START INPUT FOR THIS TASK
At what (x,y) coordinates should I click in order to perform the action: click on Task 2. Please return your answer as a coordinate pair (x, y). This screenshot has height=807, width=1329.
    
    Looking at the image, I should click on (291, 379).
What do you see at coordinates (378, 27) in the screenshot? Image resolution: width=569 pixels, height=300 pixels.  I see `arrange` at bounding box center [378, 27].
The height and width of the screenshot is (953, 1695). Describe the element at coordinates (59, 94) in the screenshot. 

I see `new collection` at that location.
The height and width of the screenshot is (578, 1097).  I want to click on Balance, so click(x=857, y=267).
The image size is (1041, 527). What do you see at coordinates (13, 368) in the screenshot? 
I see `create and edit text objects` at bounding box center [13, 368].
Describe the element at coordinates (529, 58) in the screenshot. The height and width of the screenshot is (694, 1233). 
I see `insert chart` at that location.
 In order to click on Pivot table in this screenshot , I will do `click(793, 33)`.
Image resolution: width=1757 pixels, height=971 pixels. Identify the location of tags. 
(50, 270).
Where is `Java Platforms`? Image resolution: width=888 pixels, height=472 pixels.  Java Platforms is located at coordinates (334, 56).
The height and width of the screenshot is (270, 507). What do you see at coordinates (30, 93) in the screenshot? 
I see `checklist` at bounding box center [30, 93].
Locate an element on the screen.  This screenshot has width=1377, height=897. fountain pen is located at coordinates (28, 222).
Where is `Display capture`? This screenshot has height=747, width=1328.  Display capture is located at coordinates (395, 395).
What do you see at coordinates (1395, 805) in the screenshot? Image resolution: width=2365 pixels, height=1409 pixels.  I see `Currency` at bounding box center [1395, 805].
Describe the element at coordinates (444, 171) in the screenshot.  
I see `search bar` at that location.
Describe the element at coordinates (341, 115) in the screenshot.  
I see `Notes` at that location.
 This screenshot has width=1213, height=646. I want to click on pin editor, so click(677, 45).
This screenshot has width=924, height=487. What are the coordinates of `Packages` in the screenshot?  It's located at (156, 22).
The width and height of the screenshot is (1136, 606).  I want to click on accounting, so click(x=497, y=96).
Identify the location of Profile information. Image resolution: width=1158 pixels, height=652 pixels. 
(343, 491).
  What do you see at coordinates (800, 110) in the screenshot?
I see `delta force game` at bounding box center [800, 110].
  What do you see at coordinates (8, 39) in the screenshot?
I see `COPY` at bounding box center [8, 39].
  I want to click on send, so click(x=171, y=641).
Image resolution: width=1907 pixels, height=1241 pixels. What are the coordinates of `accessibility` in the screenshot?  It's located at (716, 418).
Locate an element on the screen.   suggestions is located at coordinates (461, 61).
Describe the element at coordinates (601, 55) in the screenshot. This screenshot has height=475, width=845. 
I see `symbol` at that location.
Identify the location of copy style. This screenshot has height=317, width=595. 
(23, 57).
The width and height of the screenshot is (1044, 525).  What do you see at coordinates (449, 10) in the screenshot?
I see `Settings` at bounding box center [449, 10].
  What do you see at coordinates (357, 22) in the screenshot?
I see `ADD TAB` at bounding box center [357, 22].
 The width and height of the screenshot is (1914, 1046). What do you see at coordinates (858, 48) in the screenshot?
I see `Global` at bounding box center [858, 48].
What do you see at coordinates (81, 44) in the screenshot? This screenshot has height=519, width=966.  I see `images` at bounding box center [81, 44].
END INPUT FOR THIS TASK
Reproduce word for word the entries above, starting at the first line and stopping after the line containing "Looking at the".

(REPLY TO THE TASK)
At what (x,y) coordinates should I click in order to perform the action: click on Task 2. Please return your answer as a coordinate pair (x, y). This screenshot has height=807, width=1329.
    
    Looking at the image, I should click on (291, 379).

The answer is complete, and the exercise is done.